> Exercise description
The answer must be a single number: how many lines in the entries hold the string "agent".
** Dataset follows **
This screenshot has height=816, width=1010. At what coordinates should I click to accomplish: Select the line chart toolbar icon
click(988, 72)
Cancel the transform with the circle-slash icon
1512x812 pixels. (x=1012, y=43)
** End of Dataset **
** Dataset follows **
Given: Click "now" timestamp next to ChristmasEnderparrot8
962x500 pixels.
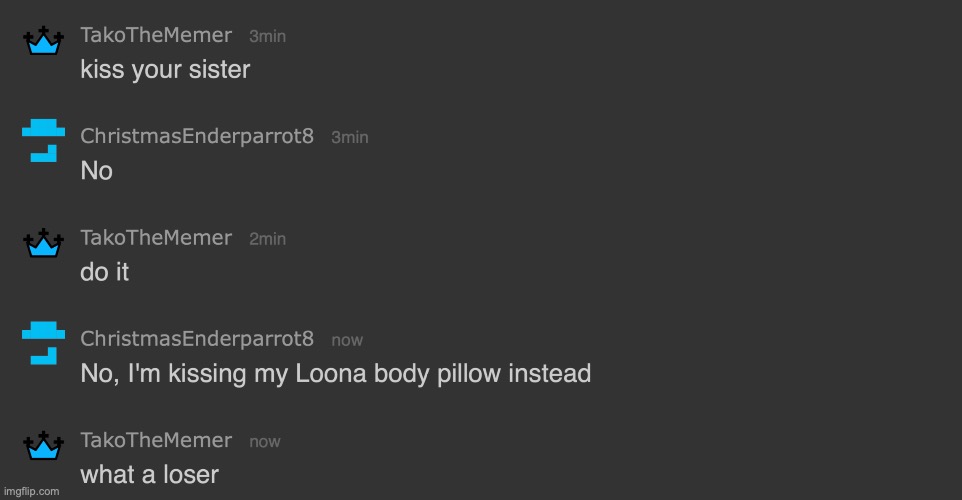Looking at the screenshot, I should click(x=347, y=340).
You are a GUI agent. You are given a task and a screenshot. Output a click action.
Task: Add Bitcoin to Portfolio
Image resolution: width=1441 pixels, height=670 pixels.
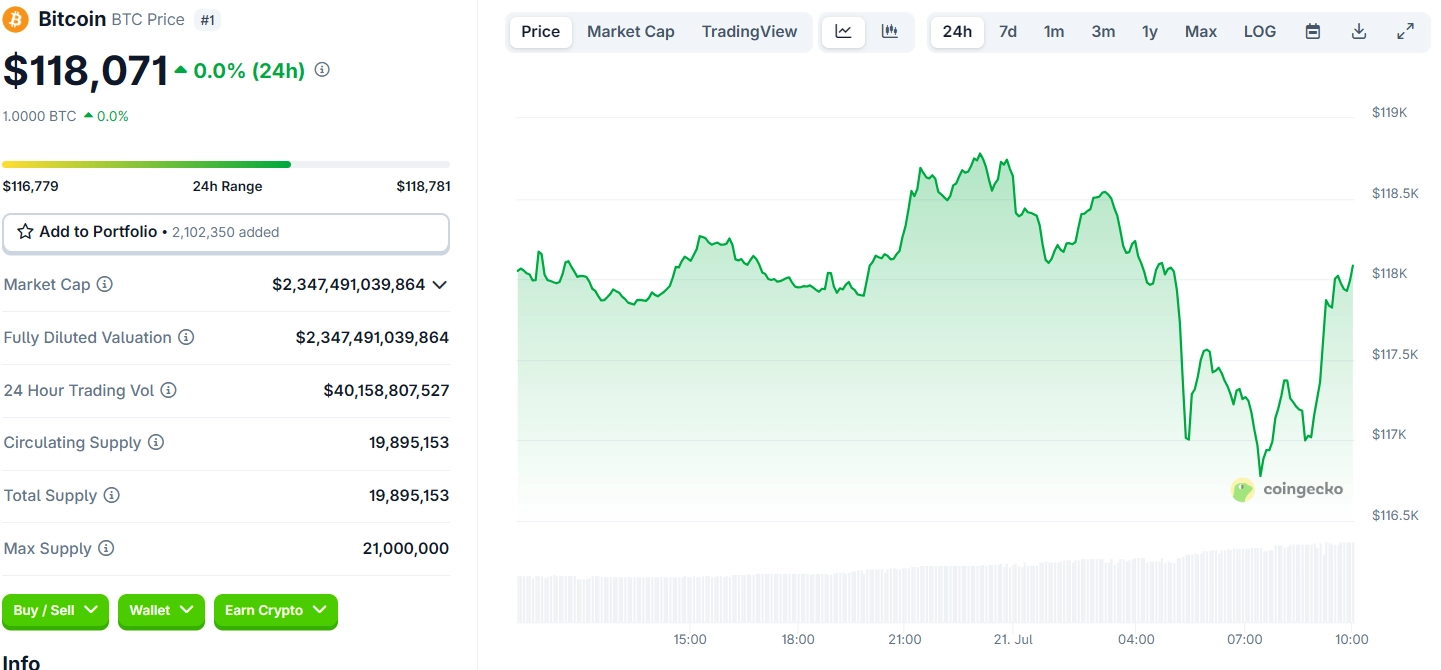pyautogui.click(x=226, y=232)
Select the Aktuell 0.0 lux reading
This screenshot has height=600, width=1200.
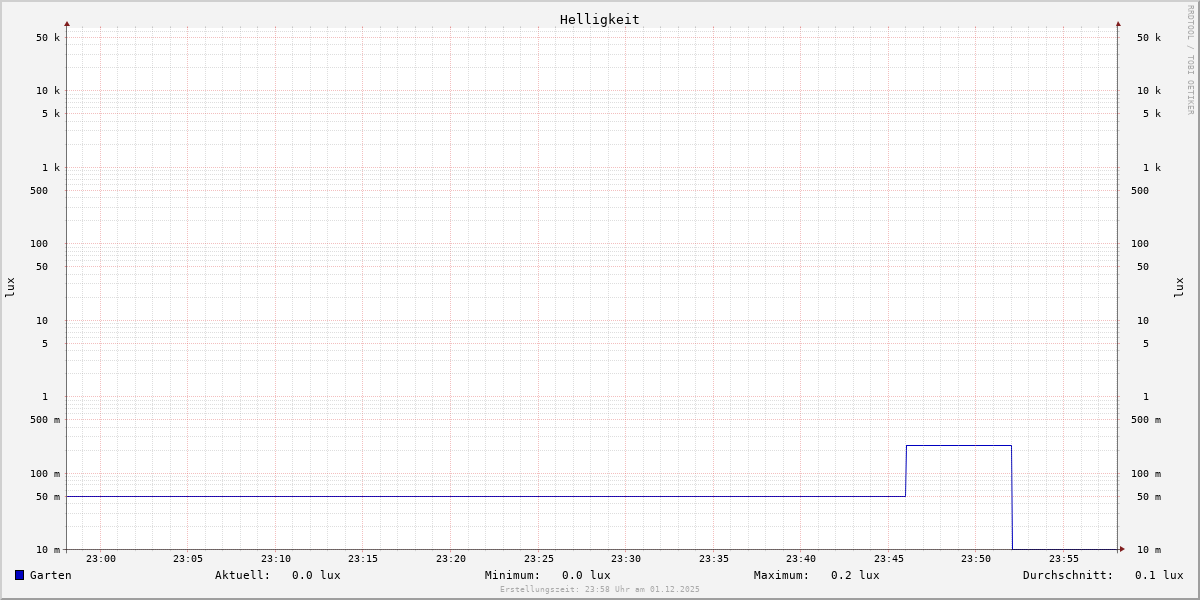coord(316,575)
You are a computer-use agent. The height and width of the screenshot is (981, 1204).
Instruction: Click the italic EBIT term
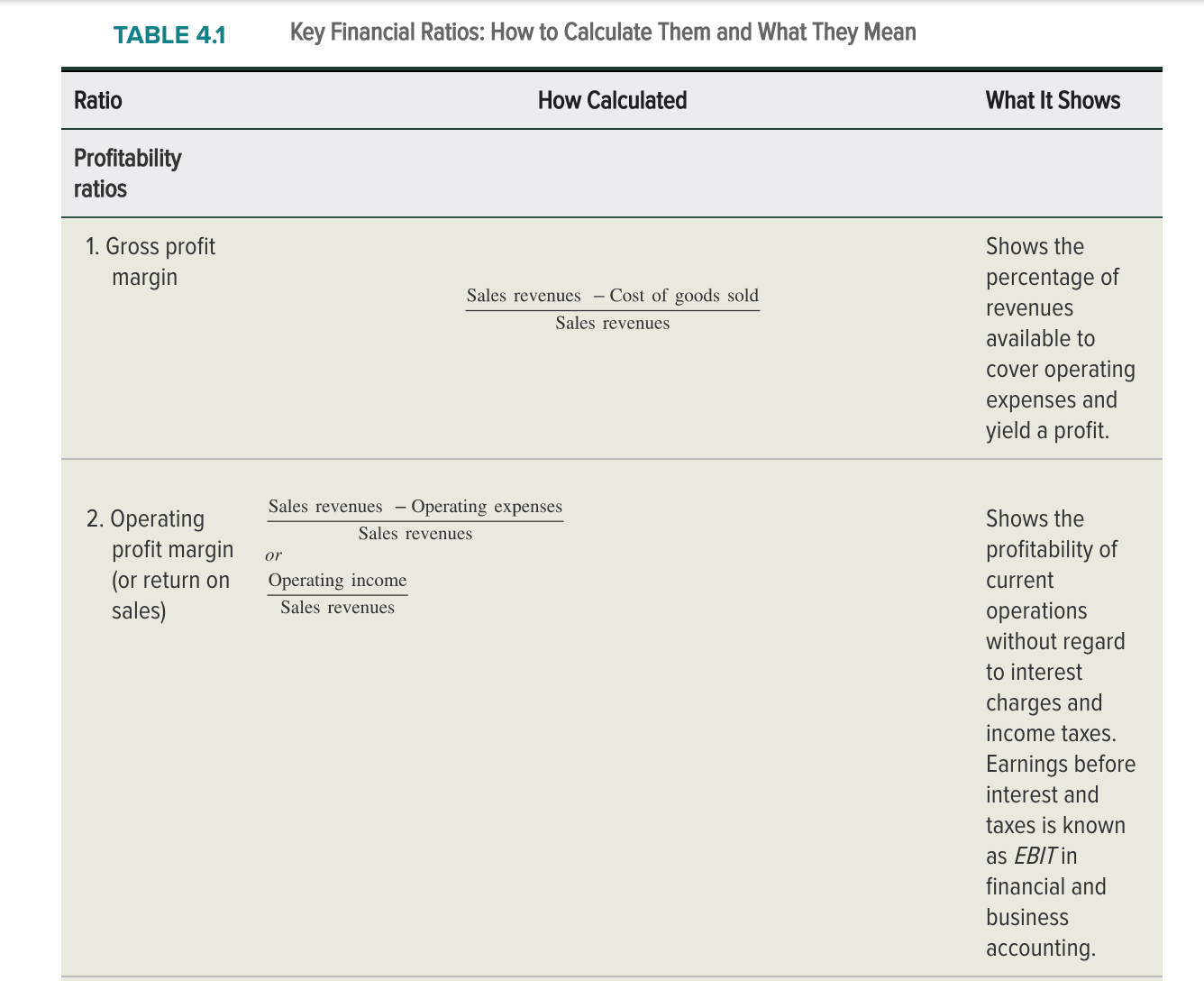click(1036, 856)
** End of Dataset **
> Answer for the task
2